Prettiest swing I ever saw: A dead heat between Junior and the Straw. Ugliest swing I ever saw: Rich Gedman, for a time the Red Sox's catcher.
Most monstrous home run I ever saw: Dave Kingman, in spring training 1975, watching a contest between the Mets and the Yankees---whose pitcher was the freshly-made-millionaire Catfish Hunter. Kingman caught hold of a Hunter slider and drove it over the wall, out of the yard, higher than the six tall palm trees behind left field, and the ball didn't land until it reached second base on the practise field behind the field on which the game was played. Not even the blast Jack Clark hit to break Los Angeles's heart when Tommy Lasorda decided it was smart to pitch to him with first base open and the Dodgers an out away from the 1985 World Series---and they still don't know whether that one landed in Pasadena or in Casey Stengel's old back yard in Glendale---was that monstrous. Not even the punt Darryl Strawberry hit in Shea Stadium to lead off the bottom of the eighth in Game Seven, 1986 Series, to give the Mets a very badly-needed first insurance run (Jesse Orosco's shocking fake-bunt RBI single provided the other insurance later in the inning) was that monstrous.

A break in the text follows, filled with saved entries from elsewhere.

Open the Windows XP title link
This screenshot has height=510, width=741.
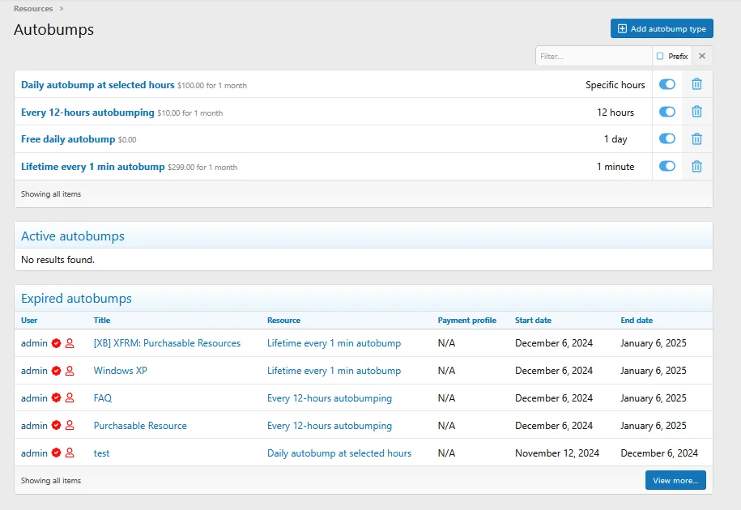coord(120,371)
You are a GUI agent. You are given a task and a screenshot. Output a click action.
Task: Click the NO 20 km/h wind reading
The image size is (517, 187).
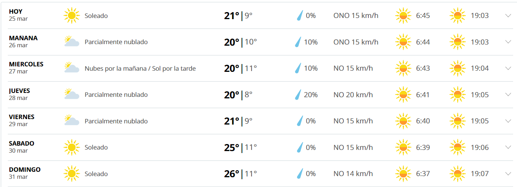pyautogui.click(x=353, y=95)
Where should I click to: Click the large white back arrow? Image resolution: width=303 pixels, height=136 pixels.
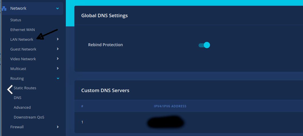click(x=10, y=90)
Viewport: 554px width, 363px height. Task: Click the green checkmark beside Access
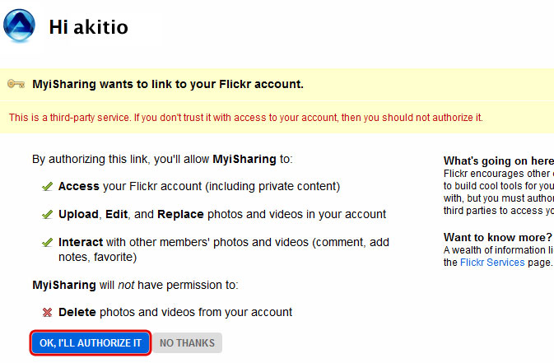pyautogui.click(x=48, y=187)
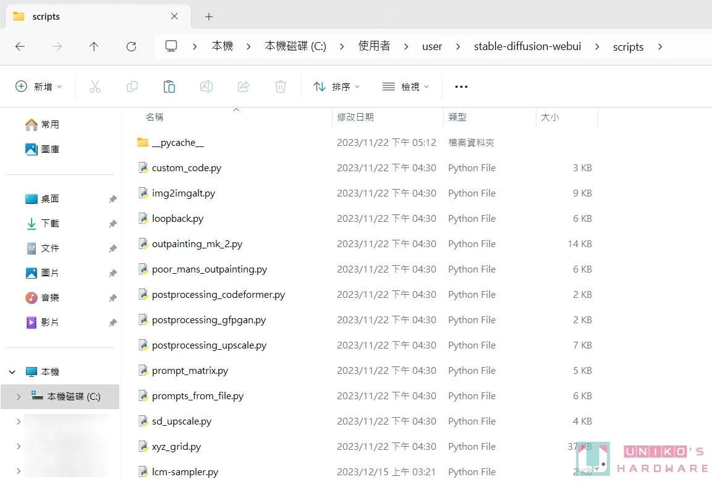Click the Copy icon in toolbar

(132, 87)
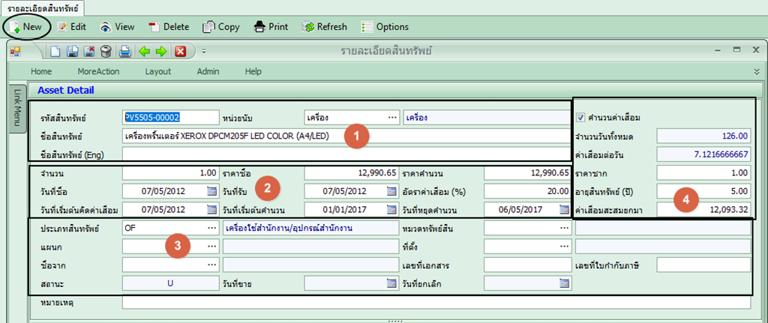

Best line I ever saw about such a bomb: Roger Angell, about the Kingman shot: It occurred to me that the real impact of Kingman's blow was to speed Hunter's acceptance by his new teammates. There is nothing like a little public humiliation to make a three-million-dollar executive seem loveable.
I’ll tell you what, if you could send Joe Torres to my Pittsburgh Pirates and just make them a .500 team, you would make me a believer that managers have a great impact on the game... : )
I think one problem that a lot of great players have is that they get frustrated their players can’t do the things like they could. I heard a story once about the splendid splinter when he went to the mound to visit his pitcher. I can’t remember who it was. Anyways, Ted told him to just keep throwing him the slider. Kept insisting on it. The pitcher figured that since Ted was probably the best pure hitter to ever play the game and the only pitch that gave him some trouble was a slider, everyone else must have trouble with that pitch also.
Some managers, whatever kind of players they were, have no clue about pitching even when they become manager. Classic examples: Tommy Lasorda (who was a pitcher himself, once, and really should have known better) and Pete Rose. Anyone who wanted to beat Lasorda or Rose just had to force his way into the L.A. or the Cincinnati bullpen, where their relievers would be gassed when they got into the game with their managers having no clue that warming them up, sitting them down, warming them up again, and repeating that a few times before finally bringing them in, blissfully ignorant of the possibility that those pitchers might already have thrown enough pitches to equal a complete-game start.
"I liked Pete," Whitey Herzog once wrote, "but I loved managing against him."
The White Rat went the opposite way: his rule was that if he warmed you up in the pen but didn't bring you in, you had the rest of the day or night off. He wasn't going to gas his bullpen like that. No relief pitcher on a Herzog-managed team ever experienced fatigue or arm or shoulder trouble, but whenever he got relievers back from Rose or Lasorda teams, he'd hear stories about how they were wrecking the bullpen staffs. (Going to the Dodgers may have been the worst thing that ever happened to Todd Worrell, and nobody should wonder that the once-famous Cincinnati "Nasty Boys" bullpen trio of Dibble, Charlton, and Myers all experienced arm and shoulder miseries later in their careers: they'd first joined up when Rose was still managing the Reds . . . )
p.s. From what I’ve seen of this year’s Pirates I could give you Casey Stengel and they wouldn’t become a .500 team.